Вскоре открылась дверь в небольшую комнату, и туда стали вызывать по фамилиям. Почти все выходившие из нее плакали, сообщая решение — приговор Особого совещания НКВД. Но кажется, все были довольны тем, что больше не придется подвергаться изматывающим допросам, надеялись, что из лагеря смогут писать в ЦК и другие места просьбы о пересмотре дела.
Назвали и мою фамилию. Я бодро вскочила с лавки, и, уверенная, что меня вызвали для освобождения, вошла в черную дверь. Человек с большими нашивками довольно вежливо предложил мне сесть, вытащил из папки какую-то бумагу и сказал, что меня отправляют в лагерь на восемь лет по статье 58 пункты 10 (агитация против советской власти) и 11 (действия в сообществе). Я не хотела расписываться в прочтении, конце концов подписала, когда он сказал, что тогда подпишут свидетели объявлени приговора. Написала, что с приговором не согласна.
Как и другим, мне разрешили написать открытку обещали дать свидание. Но увидеть детей мне не довелось. Все наши сборы на этап свернули в два дня и раньше времени пригнали на запасные пути Казанского вокзала, где уже стоял эшелон из теплушек. Старший охранник скомандовал: «Немедленно освободить чемоданы!» Куда вещи девать? Мы попытались запротестовать, но старший и слушать не стал: «Вы что, на курорт собрались?! Освобождай чемоданы, а то штыками выбросим ваше барахло».
Некоторые из нас успели получить свидания со своими близкими, им принесли необходимые зимние вещи, а тут забирают чемоданы. Догадались, что можно использовать как мешки юбки, наволочки, рубахи, и кое-как под окрики конвоя стали распихивать свои пожитки.
Простояли мы у эшелона несколько часов, то и дело нас пересчитывали по головам, пока, наконец, не погрузили в теплушки. Здесь мы торопливо настрочили коротенькие записки, сложив их треугольниками. Я написала: «Передайте по адресу это письмо. Нас срочно отправили, и мне не удалось связаться с детьми. Спасибо Вам». В лагере узнала, что письмо не дошло.
В Сызрани нас выгрузили и повели в пересыльную тюрьму. Проходили через большую площадь с огромными лужами. Когда мы оказались в самом грязном месте, старший по конвою вдруг скомандовал: «Ложись!» Мы даже не поняли сразу эту команду, остановились и стояли на месте. «Ложись, мать-перемать!» Больше половины опустились на колени в глубокую грязь, но остальные стояли неподвижно. Ко мне подбежал конвоир и замахнулся прикладом, но другой закричал: «Не тронь ее, отвечать будешь!» — и тут же скомандовал: «Поднимайсь! Шагом марш!»
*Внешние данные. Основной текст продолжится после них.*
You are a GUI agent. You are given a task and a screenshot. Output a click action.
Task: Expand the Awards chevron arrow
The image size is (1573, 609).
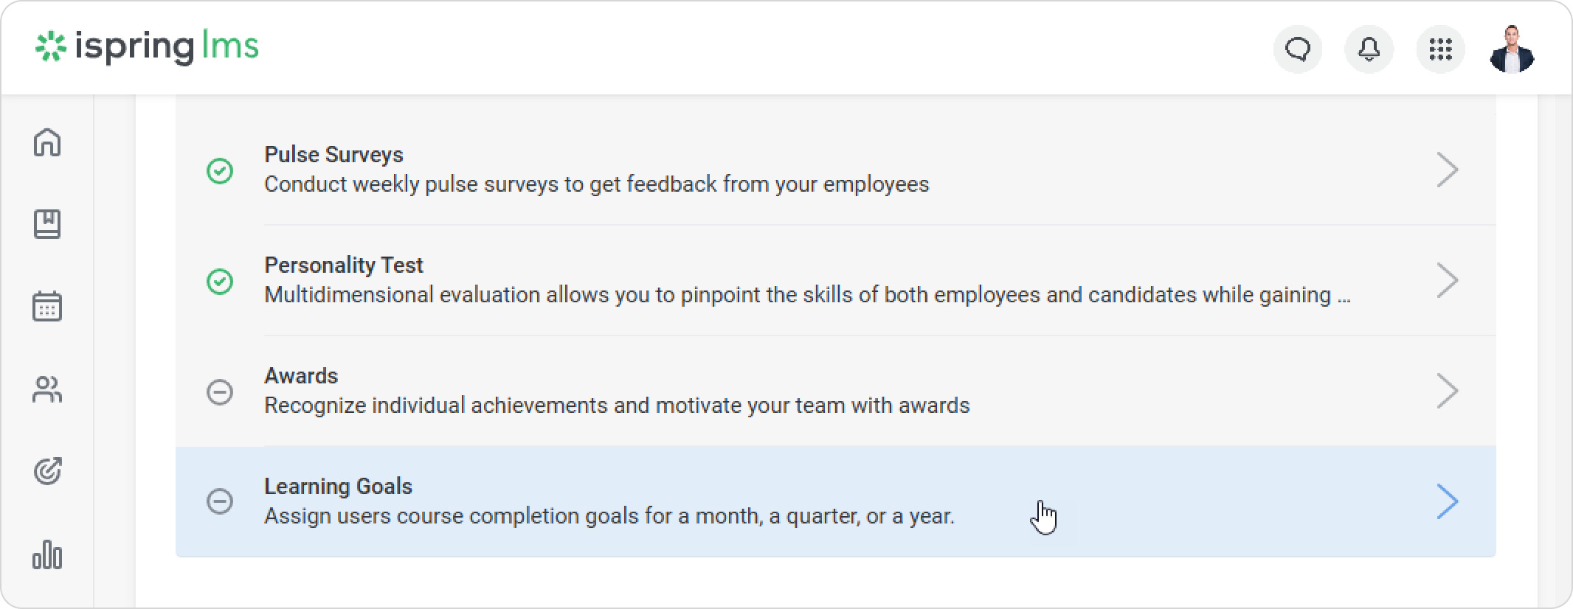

В Казахстане, куда нас привезли, я вместе с товарищами по этапу сначала оказалась на распределительном пункте Карабаз. Отсюда нас назначили в крупное хозяйство «Бурма» — большой сельскохозяйственный лагерь, сочетавший растениеводство с овцеводством, молочным хозяйством и огородничеством. Имелись здесь различные подсобные мастерские. Работало в «Бурме» больше тысячи заключенных. Меня включили в овощеводческую бригаду, состоявшую почти полностью из политзаключенных и лишь нескольких уголовников. Как и в остальных бригадах, бригадир и учетчики — из урок. Они поощряли безделье своих друзей, ставили им полную выработку за счет политических. Нам же записывали ее не полностью. Бороться с этим практически было невозможно.
Привели нас на поле с еще не убранным горохом. Он перерос, стручки, как ножи, впивались в руки. Бригадир посмотрел и сказал: «Ну, это пусть троцкисты убирают». Потом развел по делянкам и, показав мне заданный участок, сказал: «Замаливай свои троцкистские грехи». День был очень жаркий. Я работала в кофте с короткими рукавами и старалась изо всех сил. Вообще надо сказать, что политические всегда работали добросовестно. К вечеру норму я перевыполнила, но руки были в крови по локоть, изрезанные острыми стручками. Спали мы в бараке-сарае на соломе, прямо на земле.